Aos oito anos de idade, já escrevia versos. Foi leiteiro, condutor de bois, carregador de malas, menino de recados, engraxate, marceneiro e lavrador, ao mesmo tempo em que frequentava a escola. Aos dez anos, perdeu o pai e sua mãe foi, com os filhos, morar no centro de Miraí.

 

Aos dezoito anos, fixou residência no Rio de Janeiro acompanhando um médico para o qual trabalhava dia e noite como ajudante de farmácia. Aos dezenove anos tocava violão, cavaquinho e bandolim. Casou-se com Judite, vindo o casal a ter cinco filhos.

 

Aos vinte anos começou a compor e tornou-se diretor de harmonia de Fale Quem Quiser, bloco organizado pelo pessoal do bairro.

 

Em 1933, Almirante gravou o samba Sexta-feira, sua primeira composição a ser lançada em disco. Dias depois, Carmen Miranda, gravou Tempo Perdido, garantindo sua entrada no mundo artístico.

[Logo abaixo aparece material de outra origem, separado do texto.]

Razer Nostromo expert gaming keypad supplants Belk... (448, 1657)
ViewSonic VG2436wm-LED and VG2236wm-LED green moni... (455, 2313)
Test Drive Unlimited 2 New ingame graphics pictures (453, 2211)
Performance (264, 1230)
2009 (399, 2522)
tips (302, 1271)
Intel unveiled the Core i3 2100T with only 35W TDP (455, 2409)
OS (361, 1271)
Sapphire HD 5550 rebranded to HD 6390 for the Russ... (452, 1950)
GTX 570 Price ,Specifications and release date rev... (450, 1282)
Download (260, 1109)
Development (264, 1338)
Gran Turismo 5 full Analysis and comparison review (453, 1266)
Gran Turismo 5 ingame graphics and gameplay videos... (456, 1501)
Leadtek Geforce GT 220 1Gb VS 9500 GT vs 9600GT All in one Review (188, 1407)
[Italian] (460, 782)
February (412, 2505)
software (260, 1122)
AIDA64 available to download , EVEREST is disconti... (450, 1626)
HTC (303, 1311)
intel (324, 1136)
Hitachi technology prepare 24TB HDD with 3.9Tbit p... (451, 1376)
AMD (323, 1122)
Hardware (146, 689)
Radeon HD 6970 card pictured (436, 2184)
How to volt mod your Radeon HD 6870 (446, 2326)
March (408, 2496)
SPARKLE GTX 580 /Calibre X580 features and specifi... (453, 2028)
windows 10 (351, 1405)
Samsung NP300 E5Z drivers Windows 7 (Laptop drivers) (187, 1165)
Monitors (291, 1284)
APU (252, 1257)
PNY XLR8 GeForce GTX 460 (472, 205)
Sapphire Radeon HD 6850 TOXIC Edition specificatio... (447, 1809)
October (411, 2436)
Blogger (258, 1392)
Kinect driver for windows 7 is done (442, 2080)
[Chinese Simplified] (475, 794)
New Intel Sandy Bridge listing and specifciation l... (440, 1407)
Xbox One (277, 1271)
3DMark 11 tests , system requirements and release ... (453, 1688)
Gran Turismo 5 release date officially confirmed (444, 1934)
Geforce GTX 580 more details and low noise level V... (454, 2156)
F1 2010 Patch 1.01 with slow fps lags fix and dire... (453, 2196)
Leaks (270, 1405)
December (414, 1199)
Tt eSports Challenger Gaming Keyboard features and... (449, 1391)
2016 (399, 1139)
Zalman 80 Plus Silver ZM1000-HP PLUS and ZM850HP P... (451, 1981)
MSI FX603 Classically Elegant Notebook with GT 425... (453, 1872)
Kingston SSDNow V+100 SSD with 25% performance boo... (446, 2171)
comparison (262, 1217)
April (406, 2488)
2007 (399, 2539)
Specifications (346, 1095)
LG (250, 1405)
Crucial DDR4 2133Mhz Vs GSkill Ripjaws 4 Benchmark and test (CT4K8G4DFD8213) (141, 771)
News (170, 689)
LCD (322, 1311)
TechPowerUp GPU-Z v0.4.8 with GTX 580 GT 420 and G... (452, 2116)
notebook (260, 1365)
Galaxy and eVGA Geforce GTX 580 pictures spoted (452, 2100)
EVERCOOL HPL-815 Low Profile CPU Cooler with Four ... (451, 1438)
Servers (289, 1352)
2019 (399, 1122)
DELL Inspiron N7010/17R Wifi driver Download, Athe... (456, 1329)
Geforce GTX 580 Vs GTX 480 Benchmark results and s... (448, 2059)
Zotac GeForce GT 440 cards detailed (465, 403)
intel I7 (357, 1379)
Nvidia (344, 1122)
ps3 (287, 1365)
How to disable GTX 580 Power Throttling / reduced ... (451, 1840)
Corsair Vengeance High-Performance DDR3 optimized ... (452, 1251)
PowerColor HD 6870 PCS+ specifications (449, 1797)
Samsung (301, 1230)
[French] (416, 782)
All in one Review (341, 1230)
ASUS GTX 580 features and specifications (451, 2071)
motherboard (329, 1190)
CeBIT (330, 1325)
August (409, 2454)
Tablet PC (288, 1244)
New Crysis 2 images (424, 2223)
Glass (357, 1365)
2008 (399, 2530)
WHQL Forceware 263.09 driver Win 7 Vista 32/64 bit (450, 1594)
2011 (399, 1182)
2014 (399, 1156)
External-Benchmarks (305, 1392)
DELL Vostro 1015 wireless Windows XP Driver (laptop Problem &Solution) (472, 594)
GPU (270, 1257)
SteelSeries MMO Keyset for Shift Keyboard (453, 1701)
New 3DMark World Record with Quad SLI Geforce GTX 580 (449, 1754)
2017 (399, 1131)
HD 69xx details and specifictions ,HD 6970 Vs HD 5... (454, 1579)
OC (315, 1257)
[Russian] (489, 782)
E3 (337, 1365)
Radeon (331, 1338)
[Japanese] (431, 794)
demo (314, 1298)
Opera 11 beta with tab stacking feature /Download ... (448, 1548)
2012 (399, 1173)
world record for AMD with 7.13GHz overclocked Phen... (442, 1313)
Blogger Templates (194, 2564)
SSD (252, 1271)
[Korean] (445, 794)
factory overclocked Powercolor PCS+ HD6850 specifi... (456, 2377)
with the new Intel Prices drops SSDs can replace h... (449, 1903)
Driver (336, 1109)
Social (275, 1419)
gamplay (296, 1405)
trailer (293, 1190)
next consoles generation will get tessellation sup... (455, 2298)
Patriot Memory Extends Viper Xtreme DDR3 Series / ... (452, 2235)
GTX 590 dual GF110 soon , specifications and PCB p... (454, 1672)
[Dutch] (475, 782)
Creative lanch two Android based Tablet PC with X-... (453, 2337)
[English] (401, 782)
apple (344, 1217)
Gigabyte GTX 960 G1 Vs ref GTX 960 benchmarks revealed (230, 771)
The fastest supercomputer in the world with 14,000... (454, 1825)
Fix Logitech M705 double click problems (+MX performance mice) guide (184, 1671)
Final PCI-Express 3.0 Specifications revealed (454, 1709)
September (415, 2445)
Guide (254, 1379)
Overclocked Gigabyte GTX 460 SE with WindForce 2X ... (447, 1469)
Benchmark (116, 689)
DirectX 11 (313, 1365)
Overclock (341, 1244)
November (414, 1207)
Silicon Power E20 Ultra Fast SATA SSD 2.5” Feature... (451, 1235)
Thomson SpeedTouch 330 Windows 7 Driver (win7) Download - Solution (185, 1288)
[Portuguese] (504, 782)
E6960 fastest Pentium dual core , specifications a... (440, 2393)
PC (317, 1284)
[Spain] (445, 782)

Em 1958 apareceu no filme Meus Amores no Rio.

 

Sua musicografia ultrapassa 320 canções, sendo uma das maiores da música popular brasileira, tendo como intérpretes importantes que fizeram versões de suas músicas Clara Nunes e os grupos Quarteto em Cy e MPB-4.

 

Faleceu em decorrência do agravamento de uma úlcera, após uma intervenção cirúrgica, no Rio de Janeiro, poucos dias antes de completar 60 anos de idade. Era chamado – no meio artístico – de “garnizé”, provavelmente por ter estatura baixa. Garnizé é uma espécie de galo de menor porte.

Maiores sucessos

 

Ai, que saudades da Amélia (com Mário Lago)

Atire a primeira pedra (com Mário Lago)

Bom crioulo

Errei, erramos (com Arthur Vargas Junior)

Errei, sim

Faz como eu

Gente bem também samba

Jubileu

Laranja madura

Leva meu samba

Meus tempos de criança

Marcha pró-oriente

Mulata assanhada

Na cadência do samba (com Paulo Gesta)

Nem que chova canivete

O bonde de São Januário (com Wilson Batista)

O homem e o cão ( com Arthur Vargas Junior)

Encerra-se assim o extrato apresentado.